Reproduce the stretch from the line containing "360x360 pixels. How do I perform: Point" through the line containing "point(264,302)", requests included, and raise every coordinate in the answers by 60.

— begin ITEMS —

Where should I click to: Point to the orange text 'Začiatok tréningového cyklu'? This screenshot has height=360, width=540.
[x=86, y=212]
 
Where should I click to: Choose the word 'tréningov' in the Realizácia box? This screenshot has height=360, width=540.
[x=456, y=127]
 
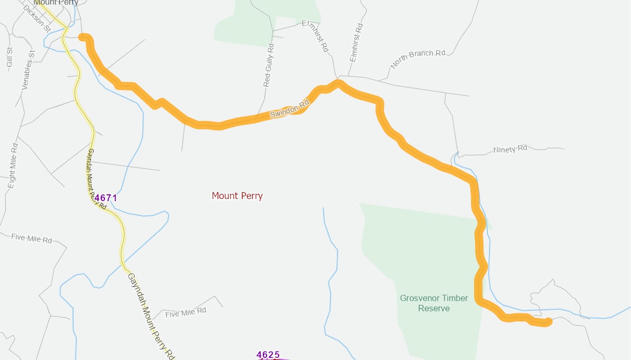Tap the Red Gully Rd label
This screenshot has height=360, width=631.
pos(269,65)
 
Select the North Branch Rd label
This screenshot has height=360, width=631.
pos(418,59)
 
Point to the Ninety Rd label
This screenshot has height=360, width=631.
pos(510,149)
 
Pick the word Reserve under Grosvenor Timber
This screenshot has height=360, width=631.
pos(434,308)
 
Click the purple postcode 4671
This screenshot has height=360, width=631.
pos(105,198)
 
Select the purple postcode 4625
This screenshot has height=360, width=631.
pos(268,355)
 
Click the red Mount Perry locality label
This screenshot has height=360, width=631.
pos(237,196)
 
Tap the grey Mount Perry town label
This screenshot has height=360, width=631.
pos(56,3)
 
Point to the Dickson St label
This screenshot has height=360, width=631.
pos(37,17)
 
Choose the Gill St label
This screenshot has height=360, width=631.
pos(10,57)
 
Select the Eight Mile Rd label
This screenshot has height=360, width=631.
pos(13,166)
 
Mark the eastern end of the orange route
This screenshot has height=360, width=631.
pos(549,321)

— end ITEMS —
— begin ITEMS —

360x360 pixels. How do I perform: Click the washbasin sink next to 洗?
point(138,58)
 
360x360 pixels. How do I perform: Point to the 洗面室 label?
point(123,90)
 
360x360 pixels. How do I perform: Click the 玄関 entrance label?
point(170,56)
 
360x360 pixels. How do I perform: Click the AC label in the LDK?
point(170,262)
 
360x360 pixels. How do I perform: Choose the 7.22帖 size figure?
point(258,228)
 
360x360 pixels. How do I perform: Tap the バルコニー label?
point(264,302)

— end ITEMS —

### WRITTEN REPLY
360x360 pixels. How do I perform: Point to the 洗面室 label?
point(183,150)
 
360x360 pixels. How do I perform: Click the 玄関 entrance label?
point(230,116)
 
360x360 pixels. How do I perform: Click the AC label in the LDK?
point(230,322)
 
360x360 pixels. How do I perform: Choose the 7.22帖 size figure?
point(318,288)
 
360x360 pixels. How do I perform: Tap the バルコニー label?
point(324,362)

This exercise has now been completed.